Se sentó en la cama, restregándose el rostro, luego, rememorando las instrucciones que le había dado Remiel en su sueño, abrió el cajón de su buró y tomó una libreta que siempre guardaba allí para escribir sus pensamientos más íntimos.

—Y ahora, ¿qué se supone que debo escribir? —preguntó Alma para sí misma.

En el encabezado de la libreta, escribió como título, «Cosas por hacer antes de morir», luego se quedó mirando el papel sin saber que más agregar, tras unos minutos de tener la mente en blanco, tachó toda la frase que decía: «antes de morir», se le hizo lúgubre esa parte después de volver a leerlo un par de veces más.

«Escribe hasta lo más ridículo que se te ocurra», pensó Alma en la frase que había dicho Remiel, era como si lo hubiera vuelto escuchar, sacudió la cabeza rápidamente para borrar tan absurdo pensamiento, él había dicho que no volvería a aparecer hasta el día que se cumpliera el año.

Cuando quiso empezar a escribir, fue interrumpida por unos pequeños golpes en la puerta.

—Alma, ¿estás despierta? ¿Puedo pasar? —preguntó su madre, desde el otro lado de la puerta.

—Claro mamá, pasa.

—Qué bueno que estés despierta, mi niña —habló la mayor de las mujeres, sentándose a un costado de su hija—, ¿qué hacías? —preguntó mirando la libreta.
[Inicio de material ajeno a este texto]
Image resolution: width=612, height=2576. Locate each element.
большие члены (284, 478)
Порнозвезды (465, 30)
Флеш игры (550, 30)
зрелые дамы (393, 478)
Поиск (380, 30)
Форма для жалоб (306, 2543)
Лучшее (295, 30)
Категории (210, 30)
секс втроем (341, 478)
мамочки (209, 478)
—Nada, mamá, anotando algunas cosas que recordé del sueño que tuve —dijo Alma, cerrando la libreta de golpe.

Su madre la miró extrañada por la actitud defensiva que había adoptado.

—No te preocupes, cariño, no lo miraré sino quieres —expresó Concepción—, recién hablé con Claudia, llamó para preguntar cómo amaneciste —comunicó, mirando a su hija a la cara—, ¿algo que me tengas que contar, Alma? —preguntó, entrecerrando los ojos.

Alma se removió en su lugar, incómoda con la mirada que su madre le daba.

—¡Alma! —pronunció Concepción, de nuevo.

—Nada grave, mamita —contestó Alma, abrazando a su madre—. Ayer tuve una pequeña descompensación, nada más, según el doctor Román, tengo una leve anemia, nada de qué preocuparse, además para tranquilidad de todos, haré caso al doctor e iré a hacerme los análisis que me pidió —expuso, sin soltar el abrazo.

—Sí hija, por favor, sé que, para todos, tu recuperación es un milagro, pero debemos tener cuidado en que todo vaya bien, recuerda el tumor que tienes en la cabeza, no quiero volver a verte en la cama de un hospital, inerte, como si ya estuvieras muerta, sin saber cuándo volverás a despertar —confesó Concepción, con lágrimas que pugnaban por salir.

—Tranquila, mamita, no pasará nada de eso, te lo prometo —respondió Alma, limpiando los ojos de su madre.

Sabía que esa promesa estaba de más, pero Alma no podía decirle la verdad a su madre, no aún, porque entendía que eso terminaría por destrozarla; ya que, tras la muerte de su padre, su madre había caído en una terrible depresión de la cual Alma la ayudó a salir.